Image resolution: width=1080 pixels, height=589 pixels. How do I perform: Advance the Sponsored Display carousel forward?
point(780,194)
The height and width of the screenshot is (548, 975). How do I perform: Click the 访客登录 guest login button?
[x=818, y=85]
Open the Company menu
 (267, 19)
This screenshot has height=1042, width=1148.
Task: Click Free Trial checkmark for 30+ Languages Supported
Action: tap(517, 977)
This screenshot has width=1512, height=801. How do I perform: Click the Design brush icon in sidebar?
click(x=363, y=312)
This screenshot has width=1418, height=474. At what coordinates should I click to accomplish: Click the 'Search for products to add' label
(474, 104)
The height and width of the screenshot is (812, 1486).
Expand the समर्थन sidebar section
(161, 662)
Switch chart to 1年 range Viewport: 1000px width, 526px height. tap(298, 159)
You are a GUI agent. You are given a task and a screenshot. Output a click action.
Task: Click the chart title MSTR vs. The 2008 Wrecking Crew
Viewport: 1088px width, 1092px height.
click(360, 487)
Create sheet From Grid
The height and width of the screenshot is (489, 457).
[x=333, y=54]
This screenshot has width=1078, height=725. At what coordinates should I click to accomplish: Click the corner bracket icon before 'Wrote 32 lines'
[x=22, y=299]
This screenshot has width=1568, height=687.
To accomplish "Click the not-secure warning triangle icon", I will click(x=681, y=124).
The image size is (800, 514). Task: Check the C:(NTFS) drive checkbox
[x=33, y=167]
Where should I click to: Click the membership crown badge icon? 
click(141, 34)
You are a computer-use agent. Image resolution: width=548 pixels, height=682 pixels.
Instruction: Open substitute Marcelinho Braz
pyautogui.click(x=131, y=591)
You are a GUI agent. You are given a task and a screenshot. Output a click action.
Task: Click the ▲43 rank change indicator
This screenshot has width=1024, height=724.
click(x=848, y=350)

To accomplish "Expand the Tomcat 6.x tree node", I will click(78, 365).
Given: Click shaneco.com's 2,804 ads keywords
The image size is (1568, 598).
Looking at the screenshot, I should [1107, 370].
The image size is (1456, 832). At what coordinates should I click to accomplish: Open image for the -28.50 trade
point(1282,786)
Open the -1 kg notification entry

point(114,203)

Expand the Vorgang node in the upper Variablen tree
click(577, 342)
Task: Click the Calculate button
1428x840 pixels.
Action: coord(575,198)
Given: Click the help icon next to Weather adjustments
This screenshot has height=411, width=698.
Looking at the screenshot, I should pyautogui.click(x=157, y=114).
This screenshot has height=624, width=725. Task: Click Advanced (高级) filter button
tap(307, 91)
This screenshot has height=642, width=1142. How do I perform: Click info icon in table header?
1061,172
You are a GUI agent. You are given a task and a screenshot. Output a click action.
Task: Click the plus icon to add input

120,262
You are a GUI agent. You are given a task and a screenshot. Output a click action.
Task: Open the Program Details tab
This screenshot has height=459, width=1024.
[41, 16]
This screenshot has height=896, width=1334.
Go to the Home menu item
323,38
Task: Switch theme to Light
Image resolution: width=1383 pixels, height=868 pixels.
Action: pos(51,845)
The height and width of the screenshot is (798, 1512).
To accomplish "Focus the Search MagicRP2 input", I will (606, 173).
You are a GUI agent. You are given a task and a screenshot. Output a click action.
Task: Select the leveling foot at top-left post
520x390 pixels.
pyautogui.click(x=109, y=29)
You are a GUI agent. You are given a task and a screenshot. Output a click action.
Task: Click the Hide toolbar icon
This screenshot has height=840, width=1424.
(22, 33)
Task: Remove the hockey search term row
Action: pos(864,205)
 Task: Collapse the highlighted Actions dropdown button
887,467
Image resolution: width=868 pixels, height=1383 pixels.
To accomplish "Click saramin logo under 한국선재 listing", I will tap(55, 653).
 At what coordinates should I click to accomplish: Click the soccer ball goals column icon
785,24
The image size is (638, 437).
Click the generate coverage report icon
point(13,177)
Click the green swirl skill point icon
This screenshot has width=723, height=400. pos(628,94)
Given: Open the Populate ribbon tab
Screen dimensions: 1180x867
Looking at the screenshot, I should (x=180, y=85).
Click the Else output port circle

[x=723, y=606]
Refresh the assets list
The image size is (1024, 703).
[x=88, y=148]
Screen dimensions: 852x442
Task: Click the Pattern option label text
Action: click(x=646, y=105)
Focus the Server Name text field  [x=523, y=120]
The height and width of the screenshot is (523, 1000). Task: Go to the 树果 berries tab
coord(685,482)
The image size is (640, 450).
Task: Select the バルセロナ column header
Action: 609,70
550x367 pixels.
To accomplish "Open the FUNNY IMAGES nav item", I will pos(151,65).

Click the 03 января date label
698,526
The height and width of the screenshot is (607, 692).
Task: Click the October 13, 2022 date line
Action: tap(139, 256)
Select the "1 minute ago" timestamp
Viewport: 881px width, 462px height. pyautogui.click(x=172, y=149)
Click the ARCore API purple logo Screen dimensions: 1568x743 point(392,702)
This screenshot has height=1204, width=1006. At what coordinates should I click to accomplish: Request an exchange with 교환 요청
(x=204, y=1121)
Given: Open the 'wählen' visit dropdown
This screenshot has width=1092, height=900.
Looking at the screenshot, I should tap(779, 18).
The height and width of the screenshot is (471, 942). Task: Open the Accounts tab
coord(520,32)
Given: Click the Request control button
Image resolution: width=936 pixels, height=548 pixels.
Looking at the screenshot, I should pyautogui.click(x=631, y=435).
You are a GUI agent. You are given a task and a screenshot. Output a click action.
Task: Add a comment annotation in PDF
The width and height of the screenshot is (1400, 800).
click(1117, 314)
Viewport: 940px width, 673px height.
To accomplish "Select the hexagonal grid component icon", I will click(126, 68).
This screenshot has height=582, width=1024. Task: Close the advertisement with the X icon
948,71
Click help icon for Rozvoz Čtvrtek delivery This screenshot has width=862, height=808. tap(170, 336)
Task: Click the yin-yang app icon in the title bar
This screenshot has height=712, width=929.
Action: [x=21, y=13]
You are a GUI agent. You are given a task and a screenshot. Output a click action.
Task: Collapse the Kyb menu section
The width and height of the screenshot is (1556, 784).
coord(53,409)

WHAT IS NEEDED:
Take the lines above from the first through the one containing "Task: Click the chart" and reproduce them exactly; include nothing else.

EXERCISE ANSWER:
Image resolution: width=1080 pixels, height=589 pixels. How do I perform: Advance the Sponsored Display carousel forward?
point(780,194)
The height and width of the screenshot is (548, 975). How do I perform: Click the 访客登录 guest login button?
[x=818, y=85]
Open the Company menu
 (267, 19)
This screenshot has height=1042, width=1148.
Task: Click Free Trial checkmark for 30+ Languages Supported
Action: tap(517, 977)
This screenshot has width=1512, height=801. How do I perform: Click the Design brush icon in sidebar?
click(x=363, y=312)
This screenshot has width=1418, height=474. At what coordinates should I click to accomplish: Click the 'Search for products to add' label
(474, 104)
The height and width of the screenshot is (812, 1486).
Expand the समर्थन sidebar section
(161, 662)
Switch chart to 1年 range Viewport: 1000px width, 526px height. tap(298, 159)
You are a GUI agent. You are given a task and a screenshot. Output a click action.
Task: Click the chart title MSTR vs. The 2008 Wrecking Crew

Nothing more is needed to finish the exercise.